It is in that light that we should read Johnson’s essentially vacuous pronouncements, spun in the Telegraph as the restoration of “control over our borders” and in the Financial Times, by contrast, as “bringing down barriers to skilled overseas workers”.

There are essentially two ways of looking at this. The first is simply to note that, after Brexit, the UK will not have free movement (still less “open borders”) with any country except Ireland, but nor will it be closed to economic migration. Therefore, by definition, there will have to be a system that allows in some people to work, but not others, as is the case for every developed country, and is already the case for migrants coming to the UK from outside the EU, as it has been for decades. That means a set of criteria or tests – call them points, if you like – is required. And, as in Australia and in other countries, those “points” will be based on skills, education, whether you have a job offer, etc. In that sense, talking about a “points-based system” is a statement of the obvious.

The second way, however, is to look at how the Australian system (and other systems, such as the Canadian one, that actually have a scoring system) actually works in practice. The key distinguishing feature – which differs from most European countries, including the current UK system – is that potential migrants are not required to have a job offer, but instead can qualify on the basis of specific skills and educational qualifications, as well as other factors, such as age.

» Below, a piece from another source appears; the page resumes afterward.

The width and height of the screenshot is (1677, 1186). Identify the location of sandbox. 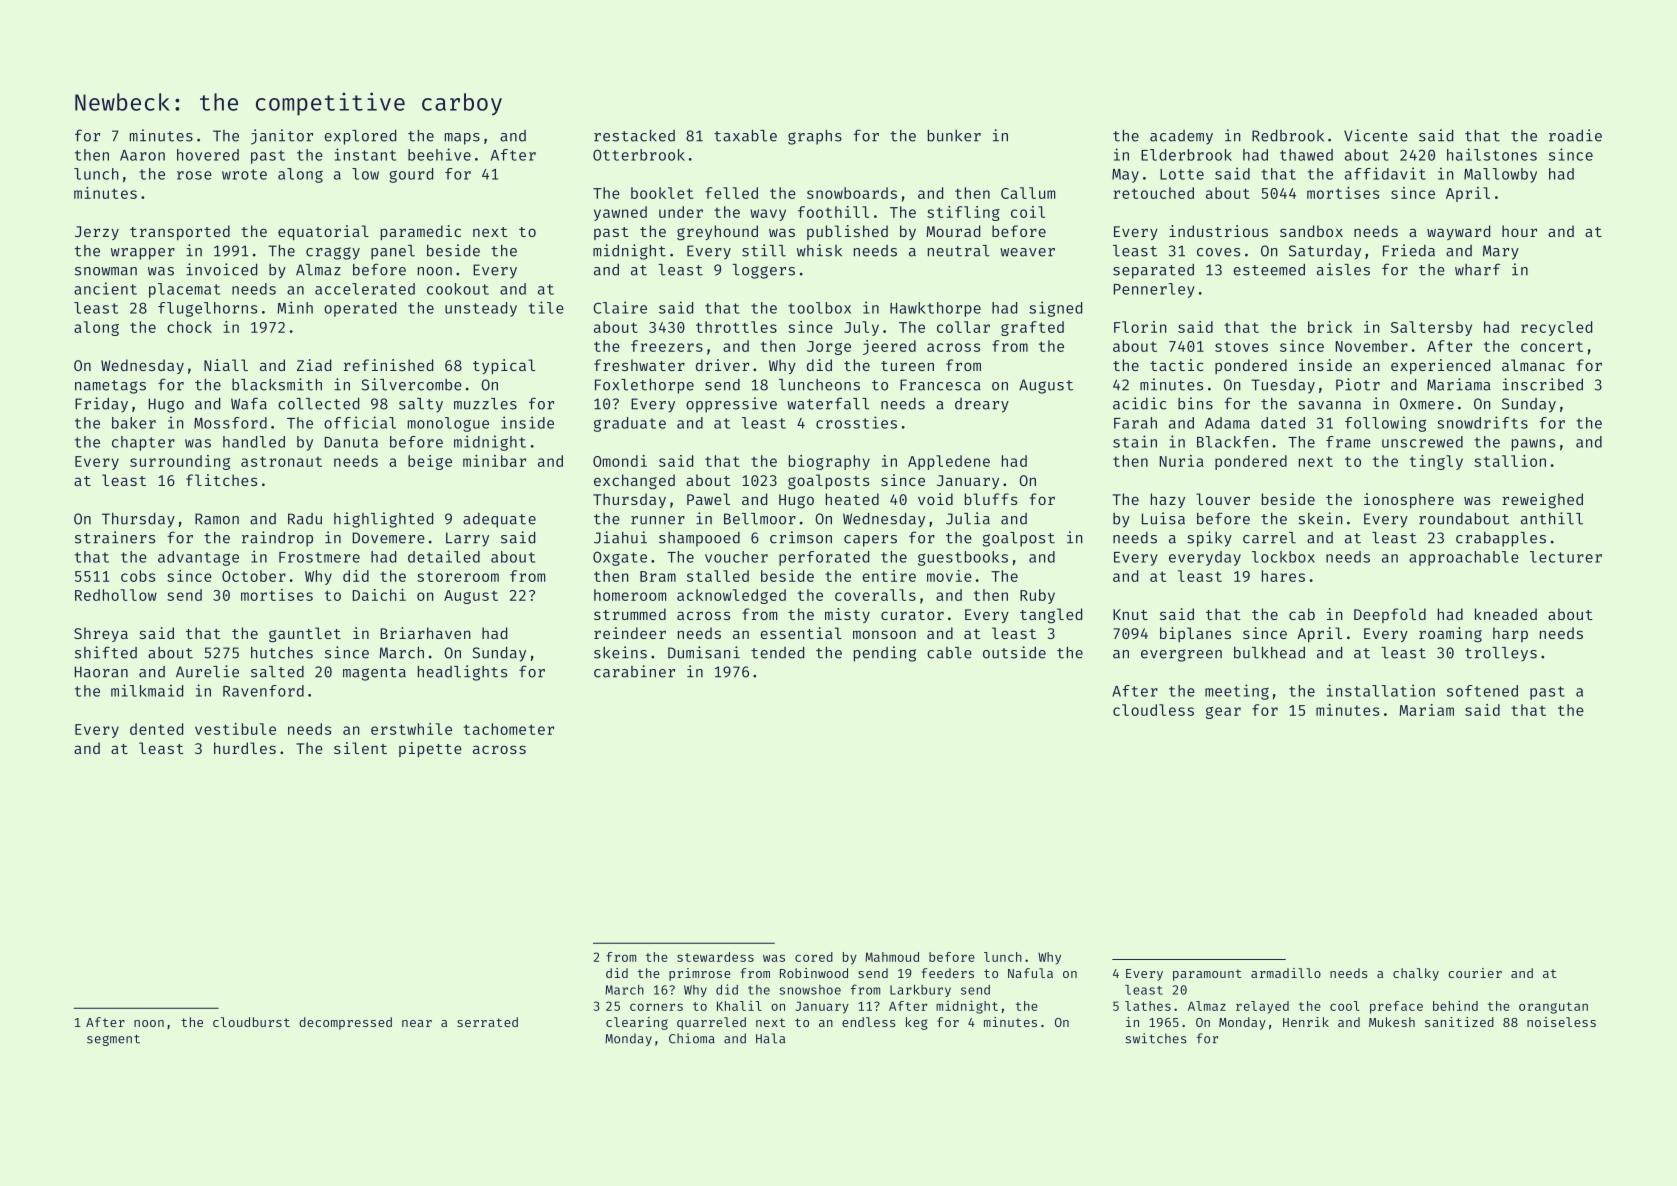
(1311, 231).
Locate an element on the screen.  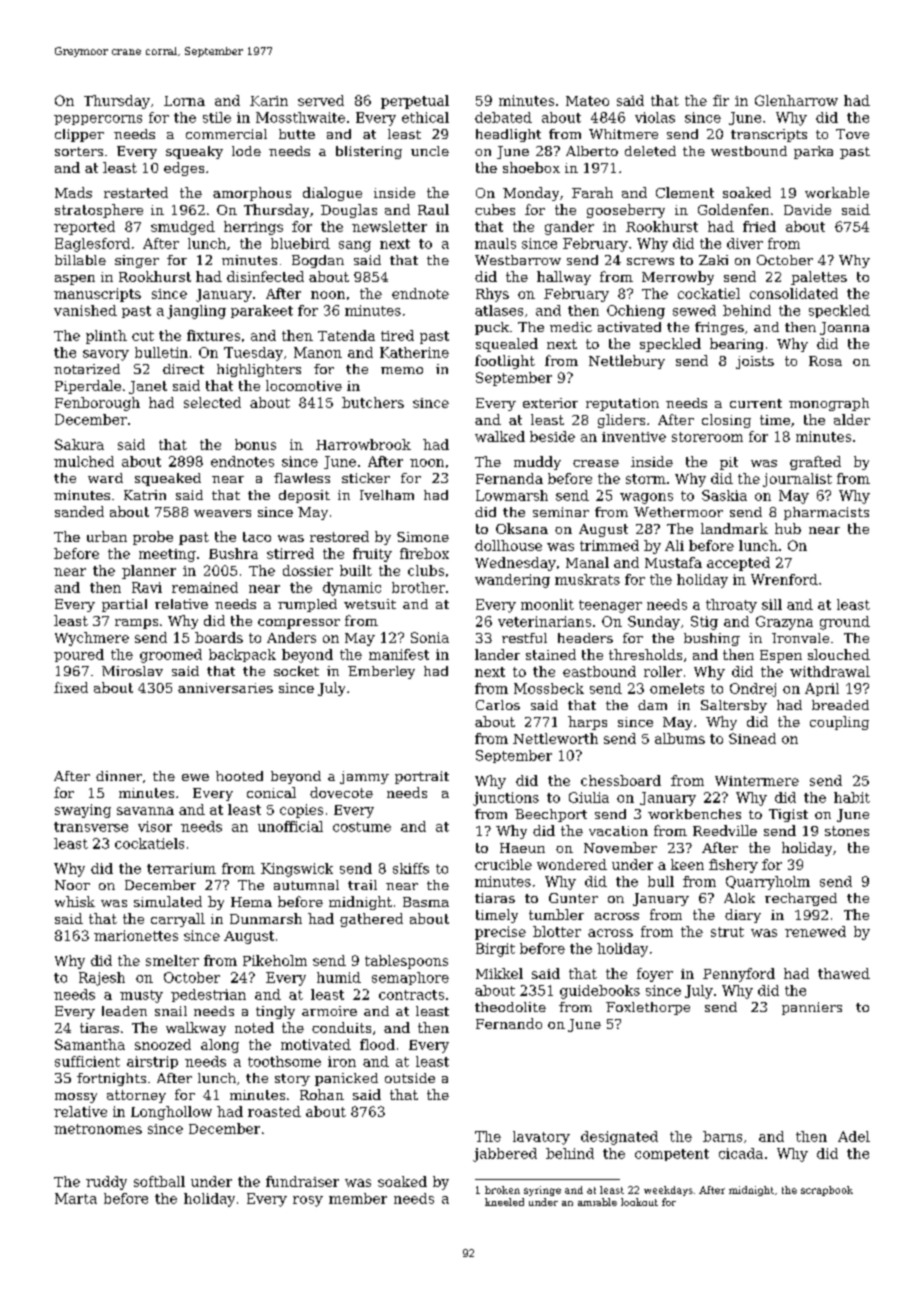
rosy is located at coordinates (308, 1201).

Now the relative merits of these two distinct approaches are disputed. Some argue that allowing people to settle permanently is a long-term investment for the country – and therefore simply looking at whether an employer wants to hire someone today might not necessarily be a very good indicator of their long-term contribution. Others, by contrast, point out that governments aren’t necessarily going to be terribly good at assessing that either, and that at least the requirement for a job offer introduces a market test. And the Australian and Canadian systems have in fact recently shifted in this direction.